I can't say that I recommend it, which is a shame because there is so much to like about the movie. I just wish it were a bit more interested in its story, and less in itself as a movie.
The Edge of Seventeen: A pretty good coming of age comedy about a depressed seventeen year old (Hailee Steinfeld) and her teacher (Woody Harrelson). Hailee's father, the only person she could really relate to, died in a car crash some time ago, and now her best friend has started sleeping with her brother. She is attracted to an oblivious boy (Alexander Calvert), while an awkward boy is attracted to her (Hayden Szeto). Her teacher is semi-supportive when he wants to be, and he likes her well enough. Many of Hailee's problems are of her own devising, and she is more loved than she is able to see, which makes the movie both frustrating and good.
It's one of the better movies of this genre. Worth watching if you like this kind of movie. Nothing to knock your socks off, but it works. It's often funny, and it's well acted and scripted, but it's pretty depressing until about midway.
Certain Women: Three vignettes from middle America about bored, exhausted women and some short scenes from their average lives. Something like a mini-version of a Robert Altman movie, the main characters' lives overlap in tiny, insignificant ways. It was well acted. But I didn't really see the point. None of the characters were interesting (although they were played well), and none of the stories were interesting either. Each of the three parts would make a fine beginning for some other movie.
The cinematography is as beautiful as compositions of bleak landscapes and bleak lives permit.
Fifty Shades Darker: All right, settle down. I reviewed the first entry in this series, and I didn't find it to be nearly as bad as most of the critics did. Not that I thought that it was great. It just wasn't a boy's movie. Too bad.

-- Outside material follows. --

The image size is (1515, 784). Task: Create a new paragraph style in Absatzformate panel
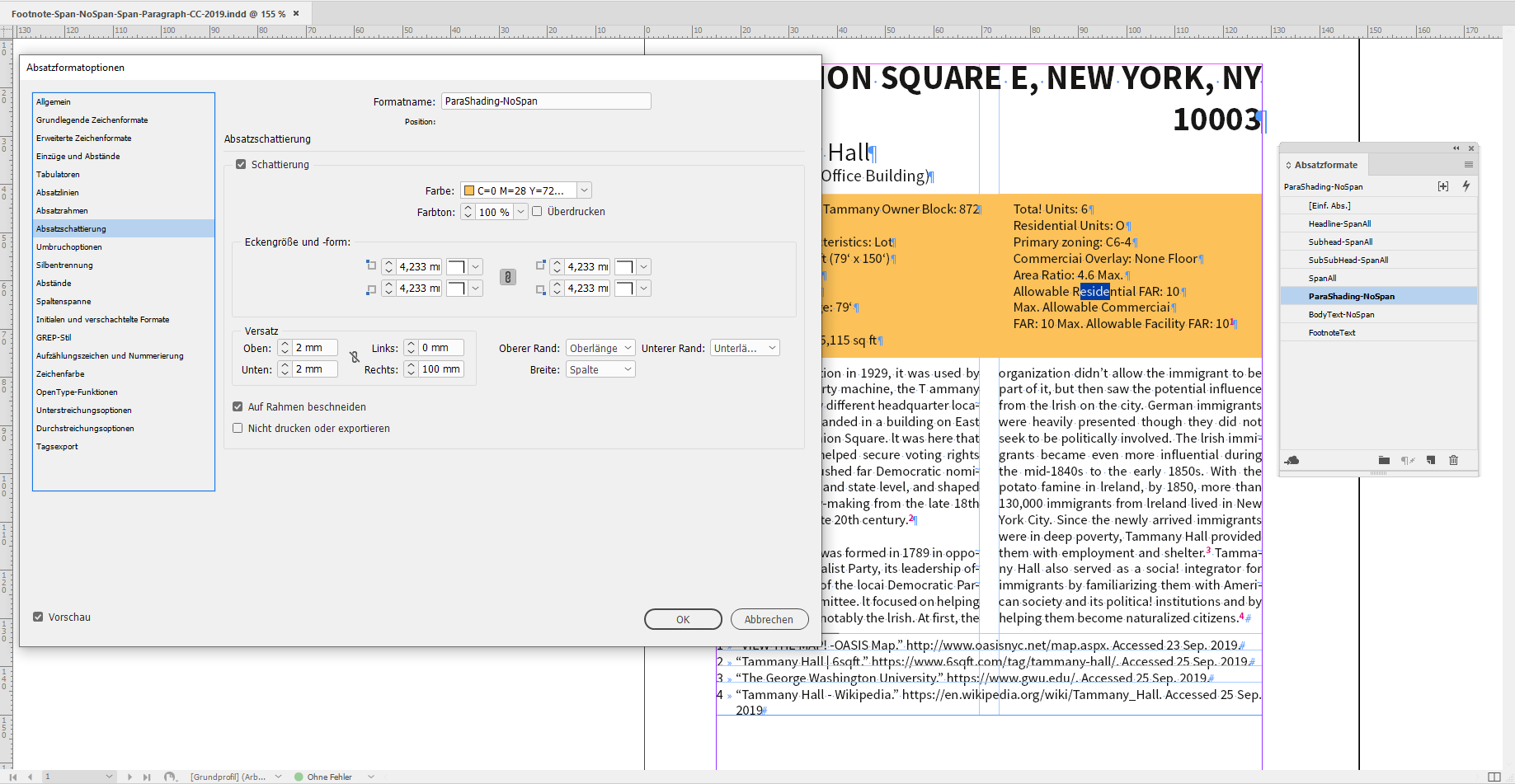1430,460
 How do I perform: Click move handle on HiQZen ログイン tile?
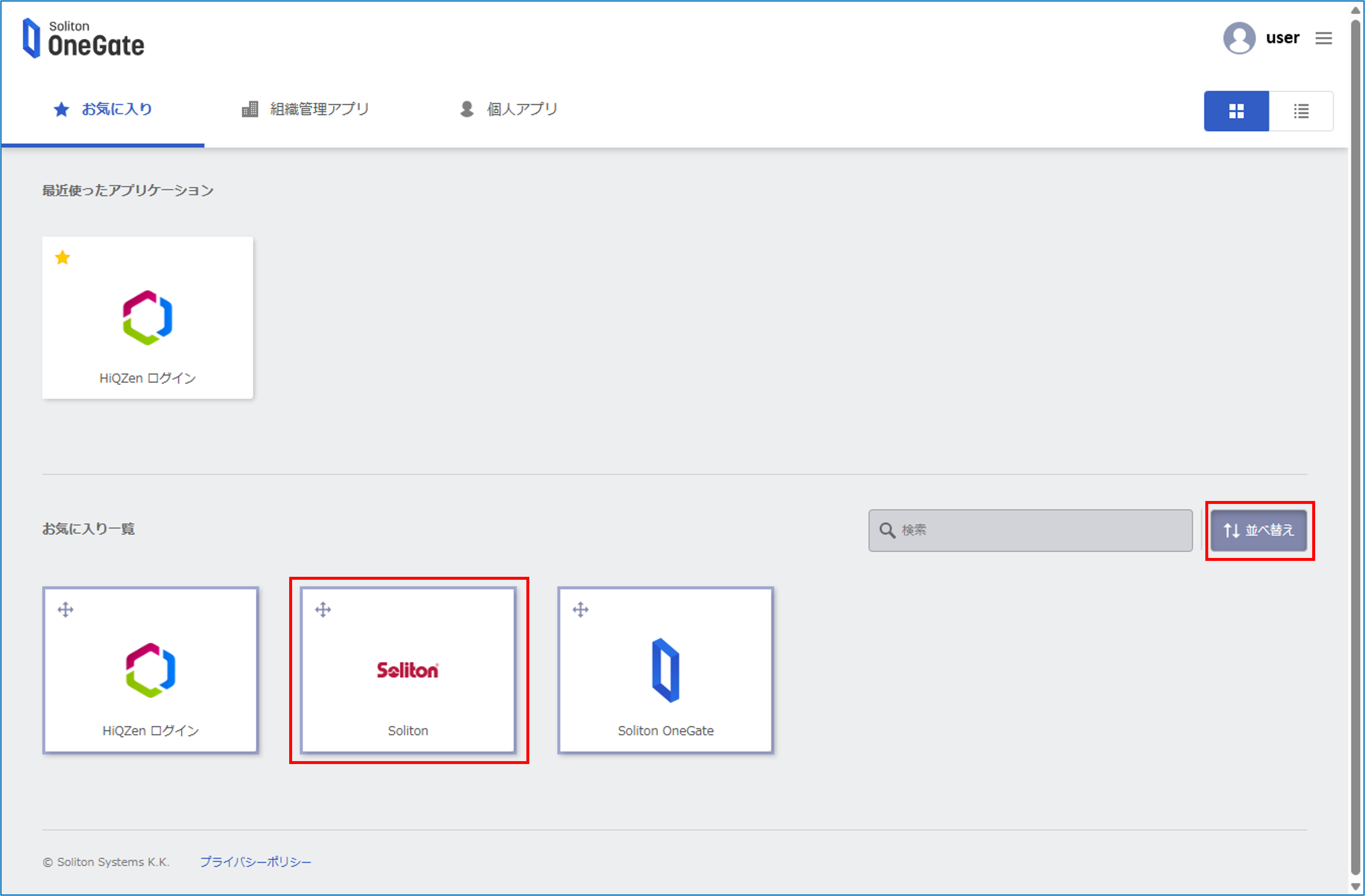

Unfortunately, this entry is worse. Rather than being darker, this one is simply less interesting. Christian and Anastasia have little to say and do. They are trying a relationship again, a vanilla relationship (except when Anastasia suggests something a little kinkier), but Anastasia's boss, as well as some characters from Christian's past, show up to bother them. It is as deep as a jello dish, and about as filling. There's barely a story arc.
Un-artfully plotted, shallow, and dull, it may have made a decent hour television drama. Maybe half an hour. I guess it's shot and directed well. It has one hot sex scene (with barely any nudity) and some average ones. Good soundtrack. Unlike the first movie, there are no badly represented moral power/domination issues in this movie, so there is really nothing to be up in arms about.